##### The input

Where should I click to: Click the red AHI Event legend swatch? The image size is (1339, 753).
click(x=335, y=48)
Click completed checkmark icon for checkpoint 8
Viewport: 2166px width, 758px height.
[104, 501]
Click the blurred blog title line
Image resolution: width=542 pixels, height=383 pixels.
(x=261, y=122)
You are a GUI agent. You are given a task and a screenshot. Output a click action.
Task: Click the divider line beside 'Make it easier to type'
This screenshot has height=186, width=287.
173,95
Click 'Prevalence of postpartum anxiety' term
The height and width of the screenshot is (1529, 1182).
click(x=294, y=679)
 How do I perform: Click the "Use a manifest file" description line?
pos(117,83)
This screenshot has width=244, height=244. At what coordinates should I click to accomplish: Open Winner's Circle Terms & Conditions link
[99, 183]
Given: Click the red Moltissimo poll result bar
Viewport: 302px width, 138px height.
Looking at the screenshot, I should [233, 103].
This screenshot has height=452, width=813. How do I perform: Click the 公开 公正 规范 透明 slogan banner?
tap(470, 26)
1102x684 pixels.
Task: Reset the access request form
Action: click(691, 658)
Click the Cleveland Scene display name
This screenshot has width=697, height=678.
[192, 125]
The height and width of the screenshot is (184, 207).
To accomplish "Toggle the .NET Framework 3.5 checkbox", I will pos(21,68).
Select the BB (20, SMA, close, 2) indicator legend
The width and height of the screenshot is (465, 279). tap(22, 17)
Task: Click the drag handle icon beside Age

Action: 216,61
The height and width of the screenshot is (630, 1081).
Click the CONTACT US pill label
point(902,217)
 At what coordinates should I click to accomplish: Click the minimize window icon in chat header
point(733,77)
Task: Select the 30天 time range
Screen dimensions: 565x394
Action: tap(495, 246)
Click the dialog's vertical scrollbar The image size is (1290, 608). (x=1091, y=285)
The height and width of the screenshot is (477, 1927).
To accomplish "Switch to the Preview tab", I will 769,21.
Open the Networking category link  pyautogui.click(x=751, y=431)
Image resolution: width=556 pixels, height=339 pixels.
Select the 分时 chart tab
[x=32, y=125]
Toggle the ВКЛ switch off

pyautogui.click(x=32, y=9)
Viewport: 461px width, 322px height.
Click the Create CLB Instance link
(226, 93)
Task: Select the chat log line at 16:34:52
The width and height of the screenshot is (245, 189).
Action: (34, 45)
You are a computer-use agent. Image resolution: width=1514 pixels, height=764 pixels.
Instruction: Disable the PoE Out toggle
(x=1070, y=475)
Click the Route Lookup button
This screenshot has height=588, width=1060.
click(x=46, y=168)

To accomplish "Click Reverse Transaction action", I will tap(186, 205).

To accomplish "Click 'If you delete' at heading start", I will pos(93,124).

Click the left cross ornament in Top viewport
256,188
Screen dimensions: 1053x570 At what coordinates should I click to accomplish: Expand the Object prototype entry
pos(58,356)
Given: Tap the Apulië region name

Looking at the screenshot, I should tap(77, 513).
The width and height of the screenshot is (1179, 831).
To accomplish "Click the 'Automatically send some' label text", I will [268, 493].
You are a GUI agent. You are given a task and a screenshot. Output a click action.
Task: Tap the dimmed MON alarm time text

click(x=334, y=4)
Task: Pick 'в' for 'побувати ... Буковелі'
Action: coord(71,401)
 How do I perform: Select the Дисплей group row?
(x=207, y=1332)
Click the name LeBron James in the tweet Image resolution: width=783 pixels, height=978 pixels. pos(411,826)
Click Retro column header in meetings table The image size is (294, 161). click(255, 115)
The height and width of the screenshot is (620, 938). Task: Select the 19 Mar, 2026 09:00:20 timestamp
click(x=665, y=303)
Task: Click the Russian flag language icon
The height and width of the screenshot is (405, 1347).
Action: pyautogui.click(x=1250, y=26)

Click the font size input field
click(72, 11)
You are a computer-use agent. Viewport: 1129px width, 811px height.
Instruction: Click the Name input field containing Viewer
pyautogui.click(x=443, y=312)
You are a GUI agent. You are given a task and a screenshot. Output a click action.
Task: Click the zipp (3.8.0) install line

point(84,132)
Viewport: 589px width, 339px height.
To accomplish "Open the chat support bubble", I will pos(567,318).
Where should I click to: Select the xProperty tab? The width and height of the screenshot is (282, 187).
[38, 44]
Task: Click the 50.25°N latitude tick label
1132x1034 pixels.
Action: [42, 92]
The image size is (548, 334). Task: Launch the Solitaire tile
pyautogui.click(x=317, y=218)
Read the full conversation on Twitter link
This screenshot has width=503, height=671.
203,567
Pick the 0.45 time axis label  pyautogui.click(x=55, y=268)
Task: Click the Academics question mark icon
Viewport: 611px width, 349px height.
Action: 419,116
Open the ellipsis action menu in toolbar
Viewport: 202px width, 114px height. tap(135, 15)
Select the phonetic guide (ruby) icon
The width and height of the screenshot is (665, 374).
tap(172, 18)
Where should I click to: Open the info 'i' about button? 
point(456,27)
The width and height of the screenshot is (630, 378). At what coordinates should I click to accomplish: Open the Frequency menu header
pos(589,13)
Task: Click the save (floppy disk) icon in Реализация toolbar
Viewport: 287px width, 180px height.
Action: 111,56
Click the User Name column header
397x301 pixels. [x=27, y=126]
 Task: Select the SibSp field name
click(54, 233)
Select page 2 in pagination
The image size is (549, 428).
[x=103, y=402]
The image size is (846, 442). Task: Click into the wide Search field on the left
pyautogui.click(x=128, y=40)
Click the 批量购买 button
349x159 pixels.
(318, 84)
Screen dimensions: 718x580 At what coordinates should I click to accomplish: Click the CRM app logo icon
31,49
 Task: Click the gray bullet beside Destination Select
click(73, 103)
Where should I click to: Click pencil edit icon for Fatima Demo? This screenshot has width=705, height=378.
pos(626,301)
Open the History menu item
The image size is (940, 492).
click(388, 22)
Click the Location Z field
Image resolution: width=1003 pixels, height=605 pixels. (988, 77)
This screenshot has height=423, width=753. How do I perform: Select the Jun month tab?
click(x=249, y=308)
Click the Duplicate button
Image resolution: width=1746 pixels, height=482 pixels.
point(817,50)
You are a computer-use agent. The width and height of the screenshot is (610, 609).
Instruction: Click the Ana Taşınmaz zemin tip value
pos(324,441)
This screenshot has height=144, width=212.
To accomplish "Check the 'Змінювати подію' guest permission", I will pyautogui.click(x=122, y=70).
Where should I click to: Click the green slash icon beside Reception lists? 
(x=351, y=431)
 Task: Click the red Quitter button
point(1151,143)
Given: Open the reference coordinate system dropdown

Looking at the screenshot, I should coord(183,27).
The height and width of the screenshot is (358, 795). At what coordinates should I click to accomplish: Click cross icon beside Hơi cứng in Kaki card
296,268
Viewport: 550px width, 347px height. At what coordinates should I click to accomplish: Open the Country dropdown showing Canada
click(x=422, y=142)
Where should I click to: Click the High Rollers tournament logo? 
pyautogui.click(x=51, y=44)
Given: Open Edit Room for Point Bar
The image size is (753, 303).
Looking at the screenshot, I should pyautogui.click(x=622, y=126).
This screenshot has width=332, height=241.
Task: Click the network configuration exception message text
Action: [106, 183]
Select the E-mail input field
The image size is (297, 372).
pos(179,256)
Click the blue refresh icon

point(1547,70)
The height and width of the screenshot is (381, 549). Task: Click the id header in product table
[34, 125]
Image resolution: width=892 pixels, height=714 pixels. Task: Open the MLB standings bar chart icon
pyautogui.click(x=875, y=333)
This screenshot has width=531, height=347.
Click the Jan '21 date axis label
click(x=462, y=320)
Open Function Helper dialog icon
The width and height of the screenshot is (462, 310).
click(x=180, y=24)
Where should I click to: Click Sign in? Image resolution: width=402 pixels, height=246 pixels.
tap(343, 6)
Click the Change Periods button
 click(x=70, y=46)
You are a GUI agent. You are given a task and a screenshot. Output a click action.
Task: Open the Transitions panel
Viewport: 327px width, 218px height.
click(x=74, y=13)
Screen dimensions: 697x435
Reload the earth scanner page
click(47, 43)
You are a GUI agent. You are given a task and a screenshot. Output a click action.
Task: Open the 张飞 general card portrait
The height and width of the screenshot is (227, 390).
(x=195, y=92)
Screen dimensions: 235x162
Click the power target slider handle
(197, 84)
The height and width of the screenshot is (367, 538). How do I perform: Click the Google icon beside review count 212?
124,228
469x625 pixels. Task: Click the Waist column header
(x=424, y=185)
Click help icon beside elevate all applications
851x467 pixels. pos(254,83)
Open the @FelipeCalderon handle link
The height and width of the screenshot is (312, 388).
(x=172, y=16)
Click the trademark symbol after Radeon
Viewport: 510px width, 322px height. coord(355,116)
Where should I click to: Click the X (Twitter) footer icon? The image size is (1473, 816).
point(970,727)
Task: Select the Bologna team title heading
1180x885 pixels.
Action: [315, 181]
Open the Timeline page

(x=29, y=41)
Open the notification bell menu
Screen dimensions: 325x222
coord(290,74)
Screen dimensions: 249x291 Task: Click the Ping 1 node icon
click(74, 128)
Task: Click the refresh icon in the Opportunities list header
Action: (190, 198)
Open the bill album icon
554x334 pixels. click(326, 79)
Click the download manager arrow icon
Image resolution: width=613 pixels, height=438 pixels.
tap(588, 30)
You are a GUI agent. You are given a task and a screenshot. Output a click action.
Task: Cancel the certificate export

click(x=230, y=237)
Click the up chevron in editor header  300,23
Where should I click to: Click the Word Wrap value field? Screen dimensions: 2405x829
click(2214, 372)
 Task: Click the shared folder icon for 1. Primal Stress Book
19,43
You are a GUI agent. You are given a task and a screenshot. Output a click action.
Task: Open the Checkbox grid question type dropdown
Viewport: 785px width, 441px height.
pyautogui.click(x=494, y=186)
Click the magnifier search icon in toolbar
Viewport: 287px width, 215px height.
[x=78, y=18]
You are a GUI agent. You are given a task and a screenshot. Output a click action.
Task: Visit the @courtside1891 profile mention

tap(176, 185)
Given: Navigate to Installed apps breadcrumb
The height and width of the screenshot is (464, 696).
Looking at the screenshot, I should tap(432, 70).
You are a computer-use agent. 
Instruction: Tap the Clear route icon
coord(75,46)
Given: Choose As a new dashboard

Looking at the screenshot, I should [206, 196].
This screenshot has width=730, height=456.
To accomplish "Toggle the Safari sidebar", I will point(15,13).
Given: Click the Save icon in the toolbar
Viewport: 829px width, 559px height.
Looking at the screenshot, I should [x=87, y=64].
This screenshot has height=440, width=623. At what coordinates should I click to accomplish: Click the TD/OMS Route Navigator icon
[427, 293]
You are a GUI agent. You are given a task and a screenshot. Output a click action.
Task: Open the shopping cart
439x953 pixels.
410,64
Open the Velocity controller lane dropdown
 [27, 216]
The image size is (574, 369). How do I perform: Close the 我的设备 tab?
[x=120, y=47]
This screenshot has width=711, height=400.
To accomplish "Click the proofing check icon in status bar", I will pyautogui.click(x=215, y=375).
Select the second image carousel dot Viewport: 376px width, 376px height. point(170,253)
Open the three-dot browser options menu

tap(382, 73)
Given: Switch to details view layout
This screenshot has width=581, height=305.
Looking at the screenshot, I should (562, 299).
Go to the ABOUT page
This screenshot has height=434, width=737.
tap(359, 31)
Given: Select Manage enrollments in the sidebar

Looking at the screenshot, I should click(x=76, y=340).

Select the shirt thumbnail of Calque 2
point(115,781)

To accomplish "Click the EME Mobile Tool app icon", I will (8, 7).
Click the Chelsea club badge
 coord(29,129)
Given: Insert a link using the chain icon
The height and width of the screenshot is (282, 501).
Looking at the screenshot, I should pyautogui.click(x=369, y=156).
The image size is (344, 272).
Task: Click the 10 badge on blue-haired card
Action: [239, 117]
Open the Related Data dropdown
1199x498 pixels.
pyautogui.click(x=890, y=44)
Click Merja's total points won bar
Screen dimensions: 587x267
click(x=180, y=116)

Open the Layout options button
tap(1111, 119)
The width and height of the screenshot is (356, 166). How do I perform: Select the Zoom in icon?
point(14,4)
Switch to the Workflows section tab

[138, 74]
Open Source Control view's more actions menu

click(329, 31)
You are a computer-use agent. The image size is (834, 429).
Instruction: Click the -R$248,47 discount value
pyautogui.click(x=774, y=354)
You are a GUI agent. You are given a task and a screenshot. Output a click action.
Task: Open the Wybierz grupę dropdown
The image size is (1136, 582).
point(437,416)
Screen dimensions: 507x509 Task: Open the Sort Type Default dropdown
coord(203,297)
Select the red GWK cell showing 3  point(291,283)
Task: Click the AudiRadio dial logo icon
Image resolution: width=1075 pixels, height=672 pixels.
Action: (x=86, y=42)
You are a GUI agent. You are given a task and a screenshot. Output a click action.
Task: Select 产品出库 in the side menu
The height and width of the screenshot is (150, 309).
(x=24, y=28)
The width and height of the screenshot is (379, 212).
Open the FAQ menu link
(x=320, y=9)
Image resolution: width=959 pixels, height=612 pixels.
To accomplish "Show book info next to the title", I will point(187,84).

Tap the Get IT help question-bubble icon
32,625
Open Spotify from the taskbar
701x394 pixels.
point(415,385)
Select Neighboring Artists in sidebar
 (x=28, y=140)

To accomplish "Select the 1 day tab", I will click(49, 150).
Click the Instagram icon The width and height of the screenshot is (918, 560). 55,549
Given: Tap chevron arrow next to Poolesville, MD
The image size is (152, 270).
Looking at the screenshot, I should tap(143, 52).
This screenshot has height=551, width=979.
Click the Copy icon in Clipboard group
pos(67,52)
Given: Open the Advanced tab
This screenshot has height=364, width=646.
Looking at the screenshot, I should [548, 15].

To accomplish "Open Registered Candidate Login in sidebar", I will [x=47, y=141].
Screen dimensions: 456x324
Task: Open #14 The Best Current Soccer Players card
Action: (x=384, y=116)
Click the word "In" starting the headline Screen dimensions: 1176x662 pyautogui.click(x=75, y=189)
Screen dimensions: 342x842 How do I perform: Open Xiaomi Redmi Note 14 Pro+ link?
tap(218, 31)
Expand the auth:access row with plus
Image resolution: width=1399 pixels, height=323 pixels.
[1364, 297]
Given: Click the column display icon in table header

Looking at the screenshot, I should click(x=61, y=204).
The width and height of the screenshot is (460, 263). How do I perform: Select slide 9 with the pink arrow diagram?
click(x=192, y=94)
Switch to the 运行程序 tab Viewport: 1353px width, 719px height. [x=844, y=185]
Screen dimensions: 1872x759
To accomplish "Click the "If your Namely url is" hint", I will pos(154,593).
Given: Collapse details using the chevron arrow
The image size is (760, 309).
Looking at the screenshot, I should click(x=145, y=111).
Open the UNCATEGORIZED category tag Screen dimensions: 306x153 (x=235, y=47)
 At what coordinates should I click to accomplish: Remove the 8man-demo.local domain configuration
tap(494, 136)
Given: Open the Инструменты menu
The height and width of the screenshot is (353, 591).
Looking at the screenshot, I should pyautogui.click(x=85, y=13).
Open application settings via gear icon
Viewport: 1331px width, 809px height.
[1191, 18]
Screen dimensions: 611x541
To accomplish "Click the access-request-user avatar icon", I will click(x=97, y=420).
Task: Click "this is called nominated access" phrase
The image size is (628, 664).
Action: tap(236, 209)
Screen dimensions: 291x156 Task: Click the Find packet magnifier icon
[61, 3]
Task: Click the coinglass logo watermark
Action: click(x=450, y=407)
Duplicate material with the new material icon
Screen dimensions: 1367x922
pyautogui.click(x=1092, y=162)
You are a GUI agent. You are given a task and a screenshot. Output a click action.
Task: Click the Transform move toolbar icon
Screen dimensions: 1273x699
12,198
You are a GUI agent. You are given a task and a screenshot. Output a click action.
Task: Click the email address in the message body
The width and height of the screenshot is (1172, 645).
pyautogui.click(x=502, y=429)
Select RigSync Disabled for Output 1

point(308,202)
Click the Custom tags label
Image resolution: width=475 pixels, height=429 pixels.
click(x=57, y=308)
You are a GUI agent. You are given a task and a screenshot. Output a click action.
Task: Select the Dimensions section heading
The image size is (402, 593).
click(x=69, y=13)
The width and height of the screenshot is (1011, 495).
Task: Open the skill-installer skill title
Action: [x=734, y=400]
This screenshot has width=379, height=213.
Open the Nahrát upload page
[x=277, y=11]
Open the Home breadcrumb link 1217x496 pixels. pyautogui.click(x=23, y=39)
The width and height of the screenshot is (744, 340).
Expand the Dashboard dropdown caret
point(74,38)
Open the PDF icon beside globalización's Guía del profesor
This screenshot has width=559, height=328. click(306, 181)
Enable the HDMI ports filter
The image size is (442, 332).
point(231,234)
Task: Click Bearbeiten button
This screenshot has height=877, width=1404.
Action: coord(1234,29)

##########

Assignment:
Above are the records; from them, give again exactly the lines from the one containing "Image resolution: width=892" through the one containing "Open Function Helper dialog icon", both included.

Worked solution:
Image resolution: width=892 pixels, height=714 pixels. Task: Open the MLB standings bar chart icon
pyautogui.click(x=875, y=333)
This screenshot has width=531, height=347.
Click the Jan '21 date axis label
click(x=462, y=320)
Open Function Helper dialog icon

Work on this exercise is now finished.